_Texto da página_:

Outra curiosidade é o fato de os relatórios seguintes (M&J e Hite) terem o intuito declarado de preenchimento de lacunas deixadas por Kinsey(p. 172), etambém a intenção de confirmarem alguns dos dados por ele apresentados (p.179). Esses relatórios, também foram tomados de certa forma como ferramentas para justificar as oposições aos padrões de normalidade e legalidade vigentes no meio norte-americano no pós-guerra. Ao final do capítulo, Sena apresenta os comentários sobre os relatórios de Master e Johnson e de Hite, que receberam as mais diversas críticas desde o meio acadêmico e científico, de profissionais clínicos, psicanalistas, médicos, psiquiatras, antropólogos, sociólogos até as instâncias religiosas, sendo de destacar as críticas de Simone de Beauvoir, Margaret Mead e Betty Friedan.

Em conclusão aos capítulos referentes ao conteúdo dos relatórios, Tito Sena aponta, na série de emergências discursivas e outras cadeias derivativas, a configuração depositária, geológica e arqueológica definida por Michel Foucault, ressaltando terem os discursos característica multiplicadora e reconhecimento histórico como acontecimentos (p. 199).

Entradas retiradas de uma coleção:
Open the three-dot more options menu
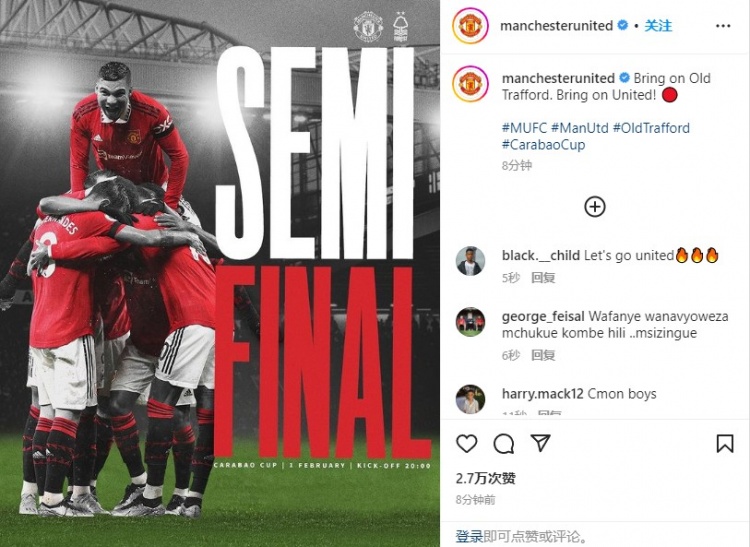Image resolution: width=750 pixels, height=547 pixels. point(723,26)
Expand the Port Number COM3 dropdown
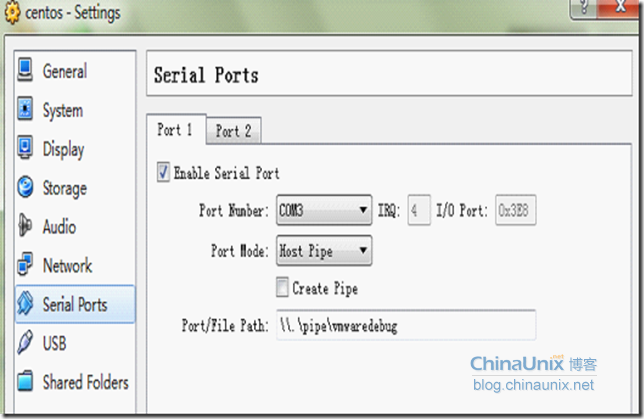Viewport: 644px width, 419px height. pyautogui.click(x=324, y=210)
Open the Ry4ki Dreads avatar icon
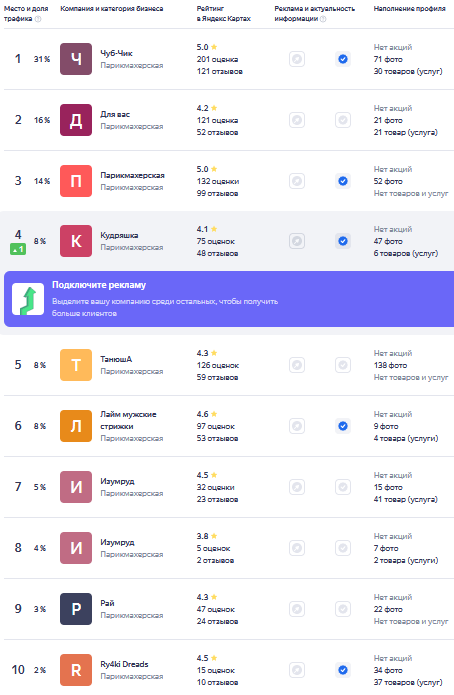 point(76,670)
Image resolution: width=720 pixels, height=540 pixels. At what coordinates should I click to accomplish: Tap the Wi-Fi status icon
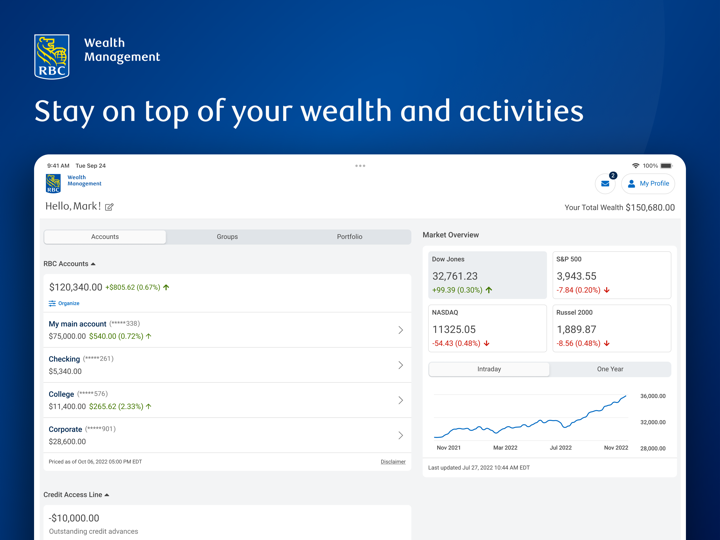tap(635, 166)
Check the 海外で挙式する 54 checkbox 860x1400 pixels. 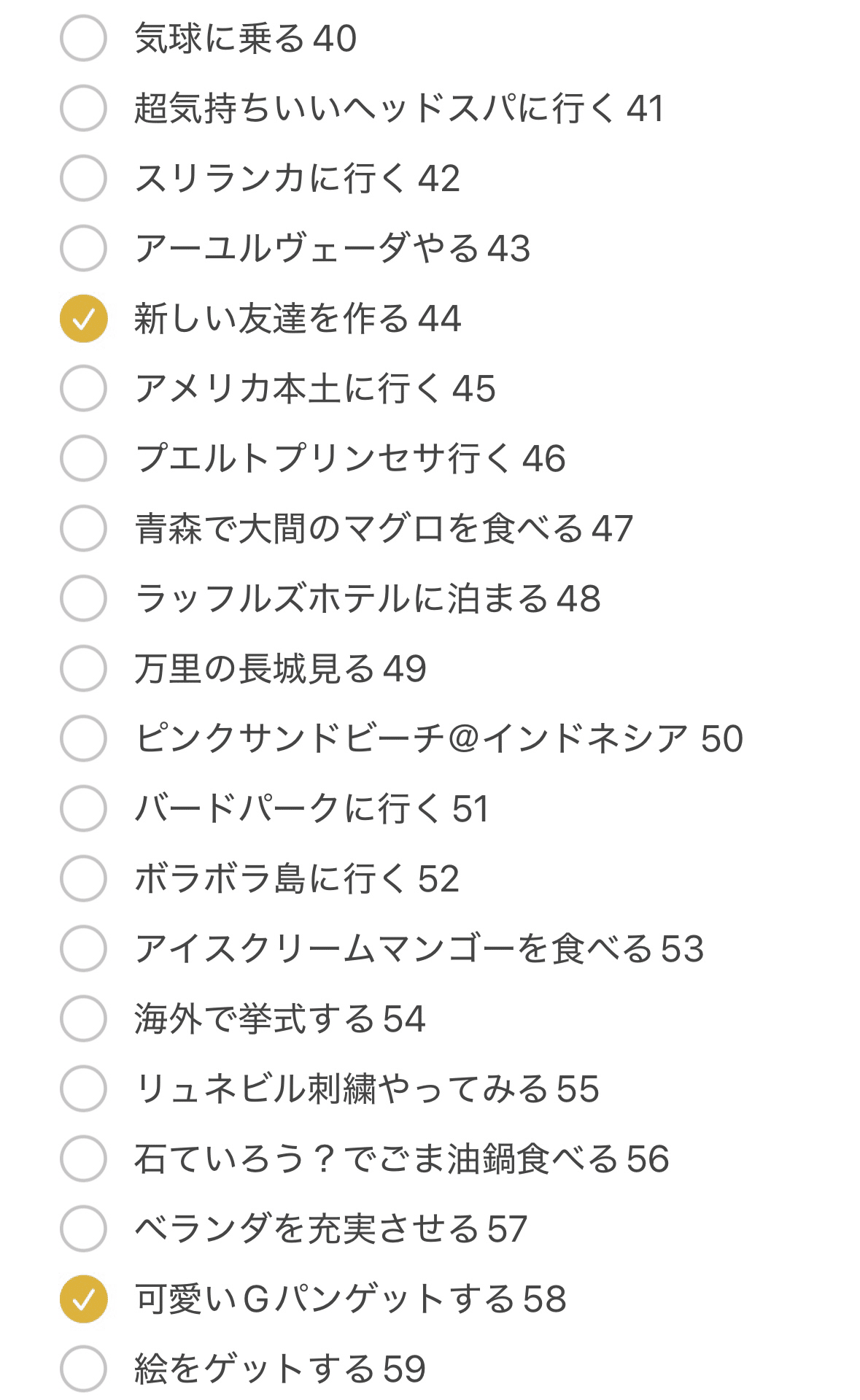(x=83, y=1018)
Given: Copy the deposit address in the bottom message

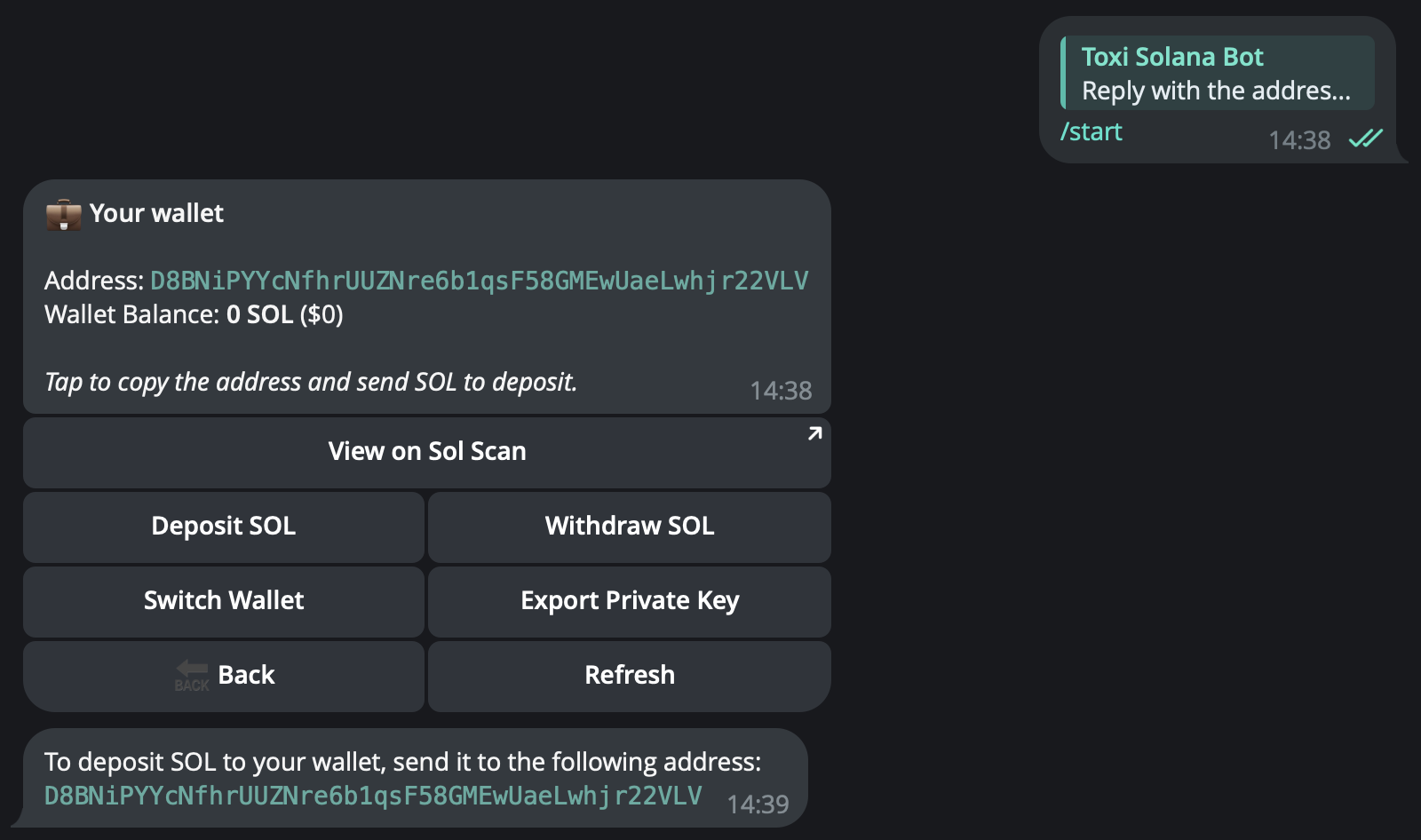Looking at the screenshot, I should click(x=373, y=796).
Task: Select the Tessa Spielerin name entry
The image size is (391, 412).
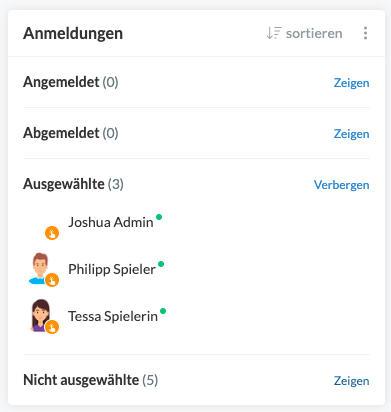Action: pos(113,316)
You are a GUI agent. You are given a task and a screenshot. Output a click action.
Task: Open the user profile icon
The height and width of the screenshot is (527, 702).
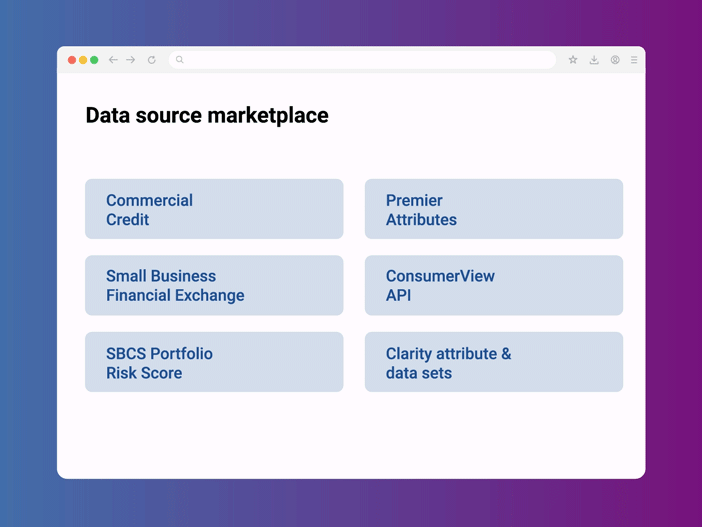[x=615, y=60]
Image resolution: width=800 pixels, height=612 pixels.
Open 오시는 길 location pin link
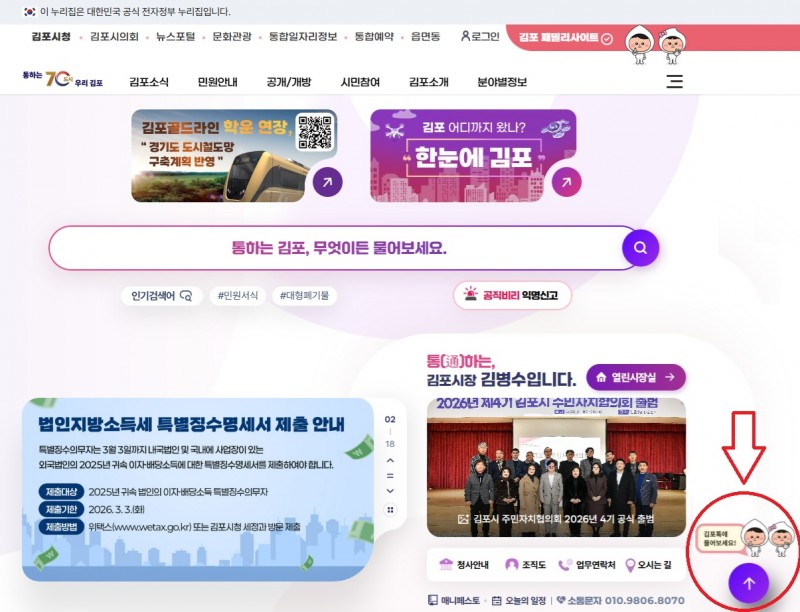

_Tarefas_:
**1)** As afirmações (a), (b) e (c) concordam com o texto sobre os relatórios de Kinsey e de Hite? (a) Os relatórios de M&J e Hite tinham o intuito declarado de preencher lacunas deixadas por Kinsey. (b) Os relatórios de M&J e Hite foram criticados apenas no meio acadêmico. (c) A configuração depositária, geológica e arqueológica foi definida por Tito Sena. Responda sim ou não a cada uma e cite as palavras do texto que decidem.
**2)** Retome o texto sobre os relatórios de Kinsey e de Hite logo após a última frase apresentada.
Não é preciso consultar os dados.

_Respostas dadas_:
**1)**
(a) Sim: "terem o intuito declarado de preenchimento de lacunas deixadas por Kinsey".
(b) Não: "desde o meio acadêmico e científico, de profissionais clínicos, psicanalistas, médicos, psiquiatras, antropólogos, sociólogos até as instâncias religiosas".
(c) Não: "a configuração depositária, geológica e arqueológica definida por Michel Foucault".

**2)**
Tito Sena surpreende com suas reflexões finais, pois descobrimos que na verdade ele acaba por denunciar a existência de critérios normativos duvidosos de normalidades gerais e normalidades específicas, tais como normalidades masculinas e femininas, normalidades heterossexuais e homossexuais e o mais instigante, talvez: normalidades anormais e anormalidades normais. Além disso, Tito Sena é muito honesto no registro de suas dificuldades e também provocativo, quando conclui que é a prática real da normalização que determina o conceito de normal, mas é com tal preocupação que lança a inquietante questão: e quando um conceito é incorporado como preceito? E enfatiza que o uso do argumento da "maioria" para justificar o que alguém julga ser normal é um argumento estatístico que converte o comportamento da "maioria" em verdadeiro.

A pesquisa procurou problematizar a normalidade como critério objetivo e científico, o que é colocado em contraponto à normalidade como critério subjetivo. Assim, nas palavras do autor, as sexualidades descritivas são convertidas em prescritivas, tornando-se sexualidades normalizadas e verdadeiras e esse é o mecanismo estrutural e funcional que se revela através das estatísticas também utilizadas nas ciências humanas.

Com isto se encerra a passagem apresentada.